I was, after all, a creature of habit. I had fled to New York more than once – if not forever, then as a temporary reprieve, if not with pockets full of money, then with the idea of digging a whole somewhere to hide out in until I could make sense of my life.

A shudder went through me as I approached the Greyhound counter. The man behind it half nodded with boredom and need of sleep, his uniform jacket hanging on the back of his tall chair. He had even loosened his tie – as if approaching the end of his shift.

“Can I help you?” he asked me but without enthusiasm.

Who could blame him? This was not an hour at which anyone could feel enthused.

I struggled to speak, my head still filled with the images of home, of my uncle’s early morning faces, of my mother’s face in particular when they informed her of what I had done.

I put them out of my head.

“I need a ticket to Denver,” I told the man.

The man’s thin eyebrows rose. “Denver?”

“Yes,” I said. “When does the next bus leave?”

“The next bus is scheduled to leave about 7:30 p.m.”

“Tonight?” I said, shocked. I could hardly breathe. I had mistakenly assumed buses to the west had the same regular schedule as the bus to New Jersey – and I cursed myself for not checking before I committed my crime.

The bored clerk seemed puzzled at my reaction.

I couldn’t wait even an hour let alone the whole day. I staggered away, moving onto the next ticket booth, under the sign for Continental Trailways. The woman there gave me the same sad news, and then when she saw how devastated I was, told me Trailways had a bus heading west out of Philadelphia at 11 a.m.

“We can take a bus from here to Philadelphia and transfer to that bus,” she said. “Would you like that?”

Her eyes seemed to sense the panic I was in.
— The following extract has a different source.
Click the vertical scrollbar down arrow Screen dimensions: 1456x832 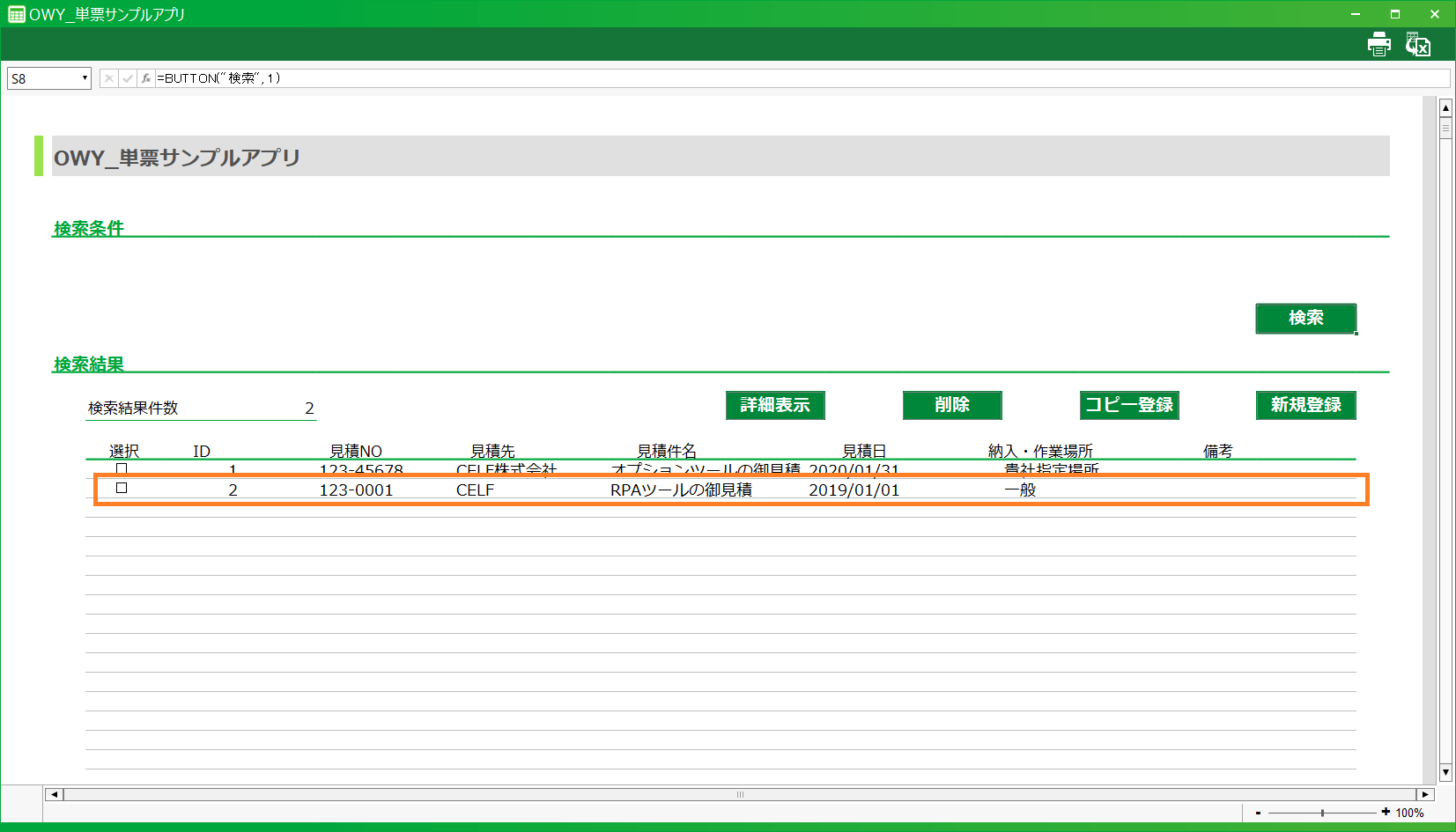pos(1445,772)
She was pudgy, yet very pretty, giving me a gentle smile as if she felt sorry for me.

“Yes, please,” I said, calming slightly, although my voice still sounded shrill with my panic. “When does the bus for Philadelphia leave?”

The woman glanced up at the clock that hung over the banks of escalators, then looked down at the schedule in front of her.
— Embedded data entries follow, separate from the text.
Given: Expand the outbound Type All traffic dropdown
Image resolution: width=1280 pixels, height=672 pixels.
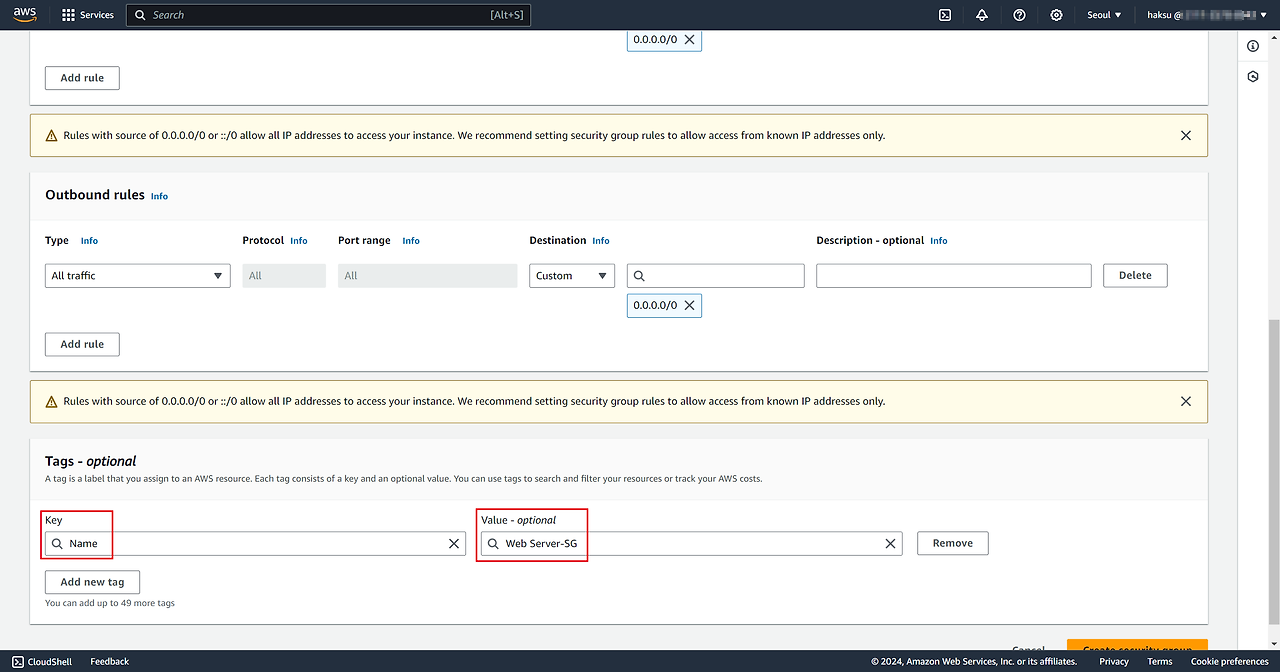Looking at the screenshot, I should pyautogui.click(x=138, y=276).
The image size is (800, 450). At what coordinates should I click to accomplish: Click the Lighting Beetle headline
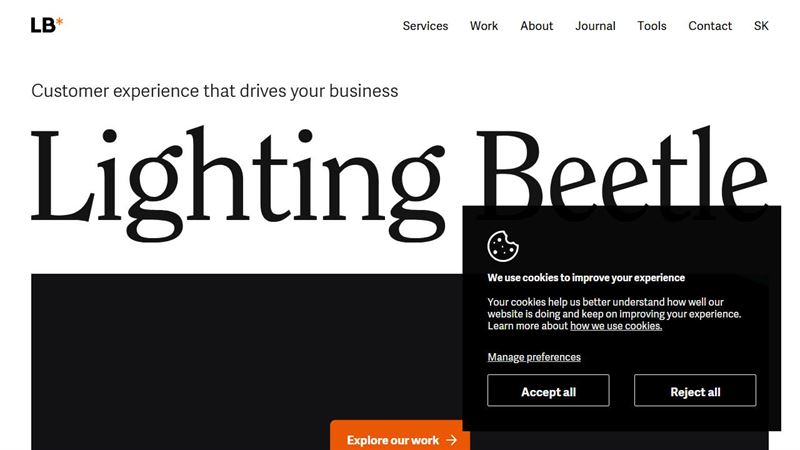(x=399, y=183)

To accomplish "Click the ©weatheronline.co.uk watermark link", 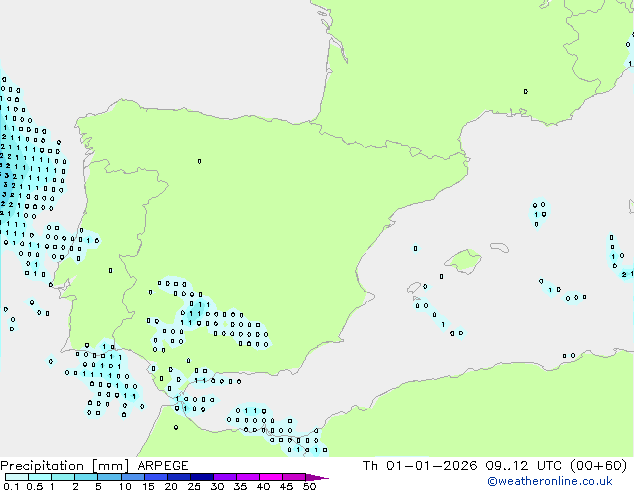I will point(563,482).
“If you run, you can catch the one that’s leaving right now,” she said. “They usually wait a minute or so longer for late arrivals.”
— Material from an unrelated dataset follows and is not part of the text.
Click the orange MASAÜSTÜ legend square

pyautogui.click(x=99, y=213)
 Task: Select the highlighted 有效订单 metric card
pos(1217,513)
I shoved money across the counter at her, enough to cover the bus to Philly and the transfer to the bus west from there. Then, clutching these tickets I ran to the escalators, and then up them three a time because they just didn’t move fast enough. There were police officers sanding in the waiting area between the banks of escalators where several dozen seats allowed passengers to wait. One officer eyed me and my urgency, then apparently figured I was simply trying to get to some office somewhere and lost interest.

I ran across hall at the top, passed the stores selling booze, coffee, newspapers and souvenirs.

When I reached the stairs to the bus platform, I leaped up these three a time, stumbling halfway up, nearly falling, then plunging ahead aga. The smell of bus fumes filled my lungs. The echo of grinding gears told me the bus was already pulling out, and it was, but stopped when the driver saw me at the top of the stairs, opening the doors for me, smiling as I breathless climbed aboard and handed him my ticket.

“You’re lucky,” he said. “The next bus doesn’t leave for another three hours.”

Lucky, indeed, I thought, as I made my way down the narrow aisle, passed other sleepy passengers, most of whom looked like businessmen. In another three hours, I would have been caught and dragged back to New Jersey.

For all the ill-planning, somehow, I had pulled this off.